## Start

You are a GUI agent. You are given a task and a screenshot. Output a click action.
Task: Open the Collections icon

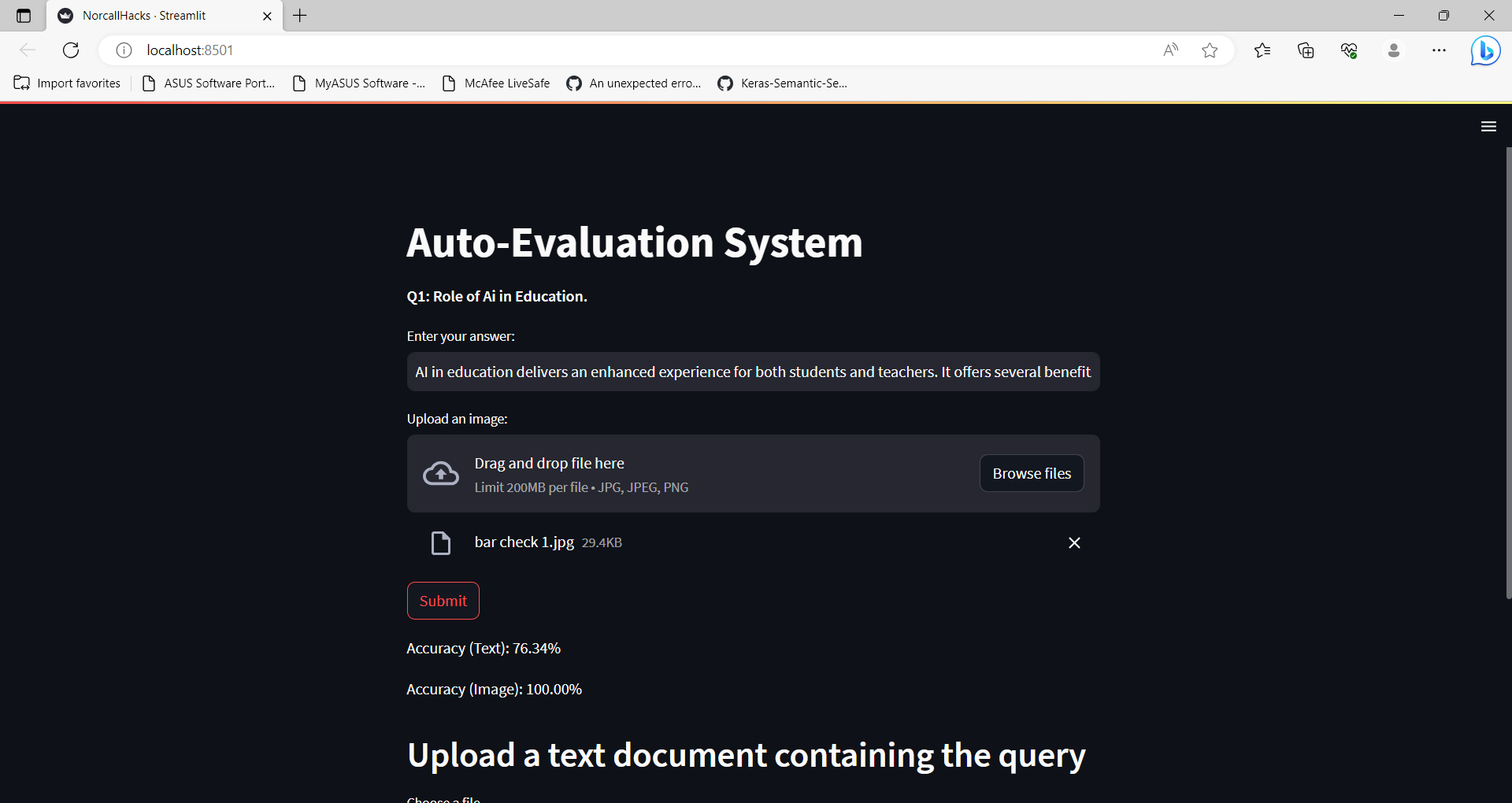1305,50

## End
## Start

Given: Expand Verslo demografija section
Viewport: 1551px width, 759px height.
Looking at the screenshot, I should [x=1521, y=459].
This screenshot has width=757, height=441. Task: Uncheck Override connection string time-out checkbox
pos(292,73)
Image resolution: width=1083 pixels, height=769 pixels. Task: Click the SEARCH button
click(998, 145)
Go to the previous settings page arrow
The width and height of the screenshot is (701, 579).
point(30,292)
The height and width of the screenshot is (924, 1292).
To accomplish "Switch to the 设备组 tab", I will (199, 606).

## End

Directions: Swap "button" for "control" in the part of the records that opens with the line containing "Image resolution: width=1083" and closes with the line containing "will (199, 606).". Give only those lines again, with nothing else changed.

Solution to this exercise:
Image resolution: width=1083 pixels, height=769 pixels. Task: Click the SEARCH control
click(998, 145)
Go to the previous settings page arrow
The width and height of the screenshot is (701, 579).
point(30,292)
The height and width of the screenshot is (924, 1292).
To accomplish "Switch to the 设备组 tab", I will (199, 606).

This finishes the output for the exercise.